## EXERCISE INSTRUCTIONS
A) According to the Lust for Life review below, which actor plays Van Gogh's brother Theo?
B) Write the next few sentences of the Lust for Life review, picking up after its final line.

## SELECTED EXCERPT
Lust for Life (1956)
10/10
Too Sensitive For This World
15 August 2005
Lust for Life, Irving Stone's biographical novel about the life of Vincent Van Gogh, stands as the centerpiece of Kirk Douglas's acting career. After growing that beard which makes Douglas look hauntingly like the troubled Van Gogh, Douglas crafts a brilliant portrayal of this way too sensitive man.

Vincent Van Gogh was a man who felt things more than most of the world's population. When we're introduced to him in the film, he's been rejected as an evangelical preacher. Van Gogh's father was a minister and Vincent feels the calling, but doesn't have the talent for preaching. He's given a backwater assignment in a forgotten coal mining area basically just to get rid of him.

He tackles it in earnest, even going down into the mines and working along side the miners who are his parishioners. That doesn't please the hoity toity church officials who rebuke him. A more tactful man might have sold the officials on a social gospel idea which was what Van Gogh was trying to articulate. But instead he explodes on them and the church gets rid of him.

It's the same with personal relationships. His intensity frightens off everyone of the opposite sex. And most of the male species as well. Only his patient and loving brother Theo, played here by James Donald, can deal with him for any length of time.

But somewhere in the vast universal scheme of things, Van Gogh was given a talent to paint. It's only on the canvas that he can articulate what he feels around him. And of course when he died he was as obscure as one can get. Now the value of his paintings could retire the American national debt.

Director Vincente Minnelli had previously directed Kirk Douglas to his second Oscar nomination in The Bad and the Beautiful in 1952. Sad to say that Douglas lost again in this third and final outing in the Oscar Derby. Personally I think he should have taken home the big prize for this one. The winner that year was Yul Brynner for The King and I. No actor better expresses rage on the screen than Kirk Douglas and this was a rage accompanying a descent to madness.

[Dataset entries]
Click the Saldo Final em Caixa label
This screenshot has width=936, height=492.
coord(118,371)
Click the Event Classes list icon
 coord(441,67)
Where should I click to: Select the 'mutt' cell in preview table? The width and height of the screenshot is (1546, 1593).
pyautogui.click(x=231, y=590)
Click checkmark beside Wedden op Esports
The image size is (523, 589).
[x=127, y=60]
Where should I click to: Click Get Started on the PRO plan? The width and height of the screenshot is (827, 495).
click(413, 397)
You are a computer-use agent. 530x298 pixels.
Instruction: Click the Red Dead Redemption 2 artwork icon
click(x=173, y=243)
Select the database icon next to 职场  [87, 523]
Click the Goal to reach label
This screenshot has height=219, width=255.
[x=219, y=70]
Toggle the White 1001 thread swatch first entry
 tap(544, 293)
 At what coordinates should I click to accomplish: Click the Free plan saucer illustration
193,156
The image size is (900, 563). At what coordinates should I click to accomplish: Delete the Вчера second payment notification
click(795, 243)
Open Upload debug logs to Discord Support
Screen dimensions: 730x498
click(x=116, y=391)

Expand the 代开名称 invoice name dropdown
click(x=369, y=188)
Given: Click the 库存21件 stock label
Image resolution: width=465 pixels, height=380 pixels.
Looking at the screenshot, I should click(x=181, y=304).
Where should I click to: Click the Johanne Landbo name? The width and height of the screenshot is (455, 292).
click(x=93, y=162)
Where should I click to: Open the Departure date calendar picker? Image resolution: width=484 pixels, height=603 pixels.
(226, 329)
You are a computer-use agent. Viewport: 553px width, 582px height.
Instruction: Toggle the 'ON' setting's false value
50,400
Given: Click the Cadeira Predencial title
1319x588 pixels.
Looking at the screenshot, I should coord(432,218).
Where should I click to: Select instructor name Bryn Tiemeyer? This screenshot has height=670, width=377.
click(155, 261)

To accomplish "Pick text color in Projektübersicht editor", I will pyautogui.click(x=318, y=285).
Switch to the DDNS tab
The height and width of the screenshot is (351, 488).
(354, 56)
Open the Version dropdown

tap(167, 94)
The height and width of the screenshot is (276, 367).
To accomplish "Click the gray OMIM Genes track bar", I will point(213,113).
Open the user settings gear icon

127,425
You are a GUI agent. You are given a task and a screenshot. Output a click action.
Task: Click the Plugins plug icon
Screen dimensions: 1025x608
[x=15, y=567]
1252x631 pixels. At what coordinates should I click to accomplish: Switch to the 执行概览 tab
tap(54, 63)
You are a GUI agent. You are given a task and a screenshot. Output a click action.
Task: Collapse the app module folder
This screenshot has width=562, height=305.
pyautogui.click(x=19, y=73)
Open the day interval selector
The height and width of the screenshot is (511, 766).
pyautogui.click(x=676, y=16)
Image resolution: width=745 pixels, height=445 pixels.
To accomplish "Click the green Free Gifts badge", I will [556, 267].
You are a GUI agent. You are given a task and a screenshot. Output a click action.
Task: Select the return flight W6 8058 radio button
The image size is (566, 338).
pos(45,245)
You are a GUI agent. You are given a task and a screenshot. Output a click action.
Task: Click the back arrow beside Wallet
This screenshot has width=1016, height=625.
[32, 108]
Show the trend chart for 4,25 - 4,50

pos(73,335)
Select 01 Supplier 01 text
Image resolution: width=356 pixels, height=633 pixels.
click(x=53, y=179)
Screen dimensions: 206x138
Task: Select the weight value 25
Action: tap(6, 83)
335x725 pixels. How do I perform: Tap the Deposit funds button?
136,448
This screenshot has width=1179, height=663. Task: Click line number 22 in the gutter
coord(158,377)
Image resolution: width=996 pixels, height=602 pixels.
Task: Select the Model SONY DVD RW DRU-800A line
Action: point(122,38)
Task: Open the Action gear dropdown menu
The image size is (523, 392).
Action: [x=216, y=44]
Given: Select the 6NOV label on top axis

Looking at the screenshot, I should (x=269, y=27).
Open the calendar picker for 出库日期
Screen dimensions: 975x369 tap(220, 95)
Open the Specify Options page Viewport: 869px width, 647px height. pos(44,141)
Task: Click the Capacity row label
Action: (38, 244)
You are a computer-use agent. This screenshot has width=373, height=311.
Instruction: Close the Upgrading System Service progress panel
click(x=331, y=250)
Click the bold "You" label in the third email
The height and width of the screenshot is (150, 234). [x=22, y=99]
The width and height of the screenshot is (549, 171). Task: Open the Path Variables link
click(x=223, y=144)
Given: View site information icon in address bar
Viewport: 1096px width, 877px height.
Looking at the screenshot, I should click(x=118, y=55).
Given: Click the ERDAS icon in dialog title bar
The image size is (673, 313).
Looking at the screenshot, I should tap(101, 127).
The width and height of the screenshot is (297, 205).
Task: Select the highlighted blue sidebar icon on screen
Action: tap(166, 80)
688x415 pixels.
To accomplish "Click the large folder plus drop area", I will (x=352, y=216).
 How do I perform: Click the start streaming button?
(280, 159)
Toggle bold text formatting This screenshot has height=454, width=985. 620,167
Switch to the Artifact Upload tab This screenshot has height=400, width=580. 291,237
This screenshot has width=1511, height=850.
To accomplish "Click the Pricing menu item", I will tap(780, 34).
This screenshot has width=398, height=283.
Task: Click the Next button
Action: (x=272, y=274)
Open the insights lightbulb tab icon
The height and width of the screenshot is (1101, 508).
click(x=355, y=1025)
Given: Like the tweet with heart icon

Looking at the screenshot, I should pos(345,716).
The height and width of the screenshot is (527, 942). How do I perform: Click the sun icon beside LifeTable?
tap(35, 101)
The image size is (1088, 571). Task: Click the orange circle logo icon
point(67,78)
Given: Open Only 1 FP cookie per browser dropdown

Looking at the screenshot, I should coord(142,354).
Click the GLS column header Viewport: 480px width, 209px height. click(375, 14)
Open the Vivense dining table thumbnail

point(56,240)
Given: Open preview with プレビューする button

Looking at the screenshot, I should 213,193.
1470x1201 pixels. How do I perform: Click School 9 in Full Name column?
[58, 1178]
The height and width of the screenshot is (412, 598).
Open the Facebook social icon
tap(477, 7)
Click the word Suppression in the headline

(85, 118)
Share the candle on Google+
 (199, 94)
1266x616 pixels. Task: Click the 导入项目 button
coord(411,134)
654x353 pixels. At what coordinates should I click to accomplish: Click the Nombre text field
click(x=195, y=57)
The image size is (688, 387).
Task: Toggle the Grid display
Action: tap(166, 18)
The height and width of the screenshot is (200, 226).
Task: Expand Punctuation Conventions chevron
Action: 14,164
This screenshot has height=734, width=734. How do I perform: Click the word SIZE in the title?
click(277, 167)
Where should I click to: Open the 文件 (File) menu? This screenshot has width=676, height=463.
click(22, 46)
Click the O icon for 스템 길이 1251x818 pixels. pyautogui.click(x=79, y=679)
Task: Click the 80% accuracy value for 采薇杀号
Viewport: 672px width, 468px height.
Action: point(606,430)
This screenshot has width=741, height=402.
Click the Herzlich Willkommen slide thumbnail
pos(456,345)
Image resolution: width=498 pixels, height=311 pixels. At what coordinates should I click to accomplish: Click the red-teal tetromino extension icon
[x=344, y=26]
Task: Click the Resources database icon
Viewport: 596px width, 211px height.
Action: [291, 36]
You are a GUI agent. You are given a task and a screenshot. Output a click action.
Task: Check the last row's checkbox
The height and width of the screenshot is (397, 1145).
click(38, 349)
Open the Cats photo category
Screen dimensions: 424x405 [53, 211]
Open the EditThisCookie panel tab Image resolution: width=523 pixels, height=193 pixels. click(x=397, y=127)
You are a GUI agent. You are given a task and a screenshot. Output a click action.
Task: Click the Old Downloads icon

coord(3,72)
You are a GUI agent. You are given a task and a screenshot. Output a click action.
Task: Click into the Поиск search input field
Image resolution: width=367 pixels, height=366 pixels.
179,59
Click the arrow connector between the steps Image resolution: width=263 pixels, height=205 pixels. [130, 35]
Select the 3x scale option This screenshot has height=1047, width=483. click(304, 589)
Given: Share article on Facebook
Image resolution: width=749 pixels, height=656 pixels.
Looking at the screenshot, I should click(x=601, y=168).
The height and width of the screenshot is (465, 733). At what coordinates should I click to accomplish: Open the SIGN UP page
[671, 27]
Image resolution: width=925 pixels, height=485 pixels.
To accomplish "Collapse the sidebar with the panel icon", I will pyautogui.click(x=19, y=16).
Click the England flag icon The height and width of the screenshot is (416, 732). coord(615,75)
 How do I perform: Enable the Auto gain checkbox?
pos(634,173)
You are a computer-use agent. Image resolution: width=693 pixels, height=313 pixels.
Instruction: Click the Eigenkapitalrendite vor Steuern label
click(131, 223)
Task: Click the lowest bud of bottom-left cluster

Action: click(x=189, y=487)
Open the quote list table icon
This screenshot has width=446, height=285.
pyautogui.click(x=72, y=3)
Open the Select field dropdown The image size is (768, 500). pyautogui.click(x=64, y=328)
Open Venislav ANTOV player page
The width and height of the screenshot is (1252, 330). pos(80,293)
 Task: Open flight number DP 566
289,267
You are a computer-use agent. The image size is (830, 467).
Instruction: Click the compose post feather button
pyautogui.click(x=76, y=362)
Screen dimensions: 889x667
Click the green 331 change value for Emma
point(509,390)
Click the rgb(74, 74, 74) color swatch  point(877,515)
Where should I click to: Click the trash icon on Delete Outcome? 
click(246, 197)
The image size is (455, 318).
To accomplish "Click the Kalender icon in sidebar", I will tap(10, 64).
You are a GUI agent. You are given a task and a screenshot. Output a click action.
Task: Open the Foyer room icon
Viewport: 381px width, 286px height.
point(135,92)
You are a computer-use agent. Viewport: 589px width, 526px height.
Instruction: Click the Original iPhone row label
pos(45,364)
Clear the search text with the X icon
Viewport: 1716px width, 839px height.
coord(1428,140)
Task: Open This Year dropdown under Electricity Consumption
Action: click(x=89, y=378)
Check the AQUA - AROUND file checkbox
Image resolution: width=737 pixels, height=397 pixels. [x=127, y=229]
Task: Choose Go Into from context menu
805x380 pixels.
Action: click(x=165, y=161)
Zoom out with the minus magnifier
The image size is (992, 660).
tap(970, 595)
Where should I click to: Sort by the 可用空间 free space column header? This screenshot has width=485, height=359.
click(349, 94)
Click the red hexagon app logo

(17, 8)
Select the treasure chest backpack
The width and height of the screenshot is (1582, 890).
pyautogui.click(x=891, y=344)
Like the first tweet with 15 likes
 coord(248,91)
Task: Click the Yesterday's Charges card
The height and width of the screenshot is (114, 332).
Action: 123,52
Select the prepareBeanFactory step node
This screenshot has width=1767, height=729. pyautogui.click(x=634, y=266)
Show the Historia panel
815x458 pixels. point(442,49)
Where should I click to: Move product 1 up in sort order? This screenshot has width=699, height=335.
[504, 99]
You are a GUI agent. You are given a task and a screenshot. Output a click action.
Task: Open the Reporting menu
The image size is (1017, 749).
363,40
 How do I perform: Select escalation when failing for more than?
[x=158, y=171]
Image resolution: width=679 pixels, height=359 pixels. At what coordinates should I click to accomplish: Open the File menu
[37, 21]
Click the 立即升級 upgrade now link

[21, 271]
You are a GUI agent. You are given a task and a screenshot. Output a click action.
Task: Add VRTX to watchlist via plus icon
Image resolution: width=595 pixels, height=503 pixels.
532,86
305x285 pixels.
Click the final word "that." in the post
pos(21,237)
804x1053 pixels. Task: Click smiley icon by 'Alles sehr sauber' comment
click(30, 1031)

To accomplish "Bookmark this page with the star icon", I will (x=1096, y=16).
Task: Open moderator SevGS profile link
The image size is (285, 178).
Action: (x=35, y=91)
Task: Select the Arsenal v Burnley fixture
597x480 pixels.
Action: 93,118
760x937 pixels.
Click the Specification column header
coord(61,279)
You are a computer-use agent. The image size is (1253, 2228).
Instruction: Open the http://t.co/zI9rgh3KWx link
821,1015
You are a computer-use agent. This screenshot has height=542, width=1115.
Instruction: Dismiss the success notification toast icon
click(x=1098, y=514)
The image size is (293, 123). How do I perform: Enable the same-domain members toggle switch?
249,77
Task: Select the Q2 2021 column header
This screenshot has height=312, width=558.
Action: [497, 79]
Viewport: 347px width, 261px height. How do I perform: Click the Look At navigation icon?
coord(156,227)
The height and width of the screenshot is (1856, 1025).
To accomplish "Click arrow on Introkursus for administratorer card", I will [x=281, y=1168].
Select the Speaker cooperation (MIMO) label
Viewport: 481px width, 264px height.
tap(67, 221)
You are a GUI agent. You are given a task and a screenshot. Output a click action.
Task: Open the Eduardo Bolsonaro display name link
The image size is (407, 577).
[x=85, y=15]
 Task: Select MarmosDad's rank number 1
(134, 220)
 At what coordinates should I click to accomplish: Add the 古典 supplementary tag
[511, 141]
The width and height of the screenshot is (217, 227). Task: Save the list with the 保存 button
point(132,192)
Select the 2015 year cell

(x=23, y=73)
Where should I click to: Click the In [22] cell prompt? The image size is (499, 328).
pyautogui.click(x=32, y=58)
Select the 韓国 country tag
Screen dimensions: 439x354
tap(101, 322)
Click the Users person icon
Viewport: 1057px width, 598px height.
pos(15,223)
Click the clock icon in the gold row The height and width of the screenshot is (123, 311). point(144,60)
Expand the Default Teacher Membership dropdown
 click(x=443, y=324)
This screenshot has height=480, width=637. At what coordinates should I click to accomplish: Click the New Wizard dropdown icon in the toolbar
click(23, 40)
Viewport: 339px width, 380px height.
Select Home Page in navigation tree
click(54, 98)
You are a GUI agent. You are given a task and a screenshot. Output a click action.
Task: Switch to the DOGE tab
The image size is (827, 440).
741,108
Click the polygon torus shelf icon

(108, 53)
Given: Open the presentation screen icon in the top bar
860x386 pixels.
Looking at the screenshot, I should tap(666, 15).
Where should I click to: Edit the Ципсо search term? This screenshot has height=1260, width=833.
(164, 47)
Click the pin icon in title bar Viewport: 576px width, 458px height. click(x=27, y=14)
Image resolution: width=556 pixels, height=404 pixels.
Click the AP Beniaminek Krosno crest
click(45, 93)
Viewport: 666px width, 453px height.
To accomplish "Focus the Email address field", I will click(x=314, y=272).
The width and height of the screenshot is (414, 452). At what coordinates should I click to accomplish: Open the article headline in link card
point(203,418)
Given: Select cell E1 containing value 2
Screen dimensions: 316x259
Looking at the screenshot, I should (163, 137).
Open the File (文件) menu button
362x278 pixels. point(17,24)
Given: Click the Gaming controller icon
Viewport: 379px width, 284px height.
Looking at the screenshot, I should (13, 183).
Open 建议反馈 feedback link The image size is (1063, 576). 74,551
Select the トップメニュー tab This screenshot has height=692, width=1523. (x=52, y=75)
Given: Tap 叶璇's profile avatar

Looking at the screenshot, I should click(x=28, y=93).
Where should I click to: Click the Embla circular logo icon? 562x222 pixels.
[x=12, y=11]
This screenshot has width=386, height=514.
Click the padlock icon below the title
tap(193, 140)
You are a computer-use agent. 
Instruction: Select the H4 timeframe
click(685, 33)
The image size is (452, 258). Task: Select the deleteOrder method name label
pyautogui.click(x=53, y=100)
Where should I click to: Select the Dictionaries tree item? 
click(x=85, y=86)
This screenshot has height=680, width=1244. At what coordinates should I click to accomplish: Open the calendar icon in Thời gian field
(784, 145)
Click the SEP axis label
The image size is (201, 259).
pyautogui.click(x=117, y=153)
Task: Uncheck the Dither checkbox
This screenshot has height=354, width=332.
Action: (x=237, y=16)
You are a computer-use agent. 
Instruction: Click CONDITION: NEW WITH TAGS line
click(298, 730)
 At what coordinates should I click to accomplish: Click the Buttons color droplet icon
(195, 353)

## ANSWERS BY TASK
A) James Donald

B)
But Minnelli did get Anthony Quinn his second Oscar in the Supporting Actor category as fellow painter Paul Gauguin. They become housemates for a while and it seems as though Van Gogh has developed a decent relationship with another human being. But they came from different backgrounds and Gauguin brought an entirely different perspective to his art than Van Gogh did. What in 98% of relationships would have been a friendly disagreement becomes a bitter quarrel and Gauguin's leaving Van Gogh helps spiral him further into a breakdown.

Kirk Douglas, Anthony Quinn, and the ever dependable, but seldom given enough credit James Donald cop all the acting honors here. Like John Huston's Moulin Rouge about Toulouse-Lautrec, Lust for a Life is a film that is so articulate that one can be art idiot and still appreciate the performances of the players.

Today Vincent Van Gogh probably would be on some psychiatric medicines like lithium and be a normal individual when on them. But would the world have the fruits of his artistic genius. An interesting question to ponder while watching this wonderful film.